> **What the task asks**: Your task is to find every line of the data that holds the string "more" and copy it.

[Pixel coordinate grounding data]

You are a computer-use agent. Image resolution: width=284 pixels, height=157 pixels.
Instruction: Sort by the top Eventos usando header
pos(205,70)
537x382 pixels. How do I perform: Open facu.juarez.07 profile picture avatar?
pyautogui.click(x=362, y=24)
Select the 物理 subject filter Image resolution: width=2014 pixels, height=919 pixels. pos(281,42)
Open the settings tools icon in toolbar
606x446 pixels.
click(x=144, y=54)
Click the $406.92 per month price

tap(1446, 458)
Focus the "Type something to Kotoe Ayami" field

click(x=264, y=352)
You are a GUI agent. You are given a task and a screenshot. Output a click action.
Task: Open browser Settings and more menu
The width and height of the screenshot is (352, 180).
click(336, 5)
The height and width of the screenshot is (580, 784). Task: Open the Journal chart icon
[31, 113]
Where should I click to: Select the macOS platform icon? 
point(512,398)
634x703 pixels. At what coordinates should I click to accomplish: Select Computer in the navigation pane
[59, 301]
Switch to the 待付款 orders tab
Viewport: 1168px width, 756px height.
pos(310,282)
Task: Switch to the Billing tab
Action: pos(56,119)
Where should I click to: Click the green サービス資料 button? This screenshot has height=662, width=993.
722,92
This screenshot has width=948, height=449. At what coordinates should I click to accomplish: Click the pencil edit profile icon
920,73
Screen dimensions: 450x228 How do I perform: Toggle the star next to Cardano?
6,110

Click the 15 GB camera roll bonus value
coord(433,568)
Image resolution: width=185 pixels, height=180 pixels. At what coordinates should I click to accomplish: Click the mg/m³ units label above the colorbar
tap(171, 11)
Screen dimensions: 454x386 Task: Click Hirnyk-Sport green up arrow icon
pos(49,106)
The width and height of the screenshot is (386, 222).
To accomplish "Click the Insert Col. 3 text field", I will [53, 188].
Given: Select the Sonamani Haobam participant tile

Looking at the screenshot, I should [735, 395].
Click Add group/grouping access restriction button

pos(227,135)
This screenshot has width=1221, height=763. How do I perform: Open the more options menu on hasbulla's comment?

> **Expected answer**:
Task: Open browser Settings and more menu
This screenshot has width=1221, height=763. How do I perform: Open the more options menu on hasbulla's comment?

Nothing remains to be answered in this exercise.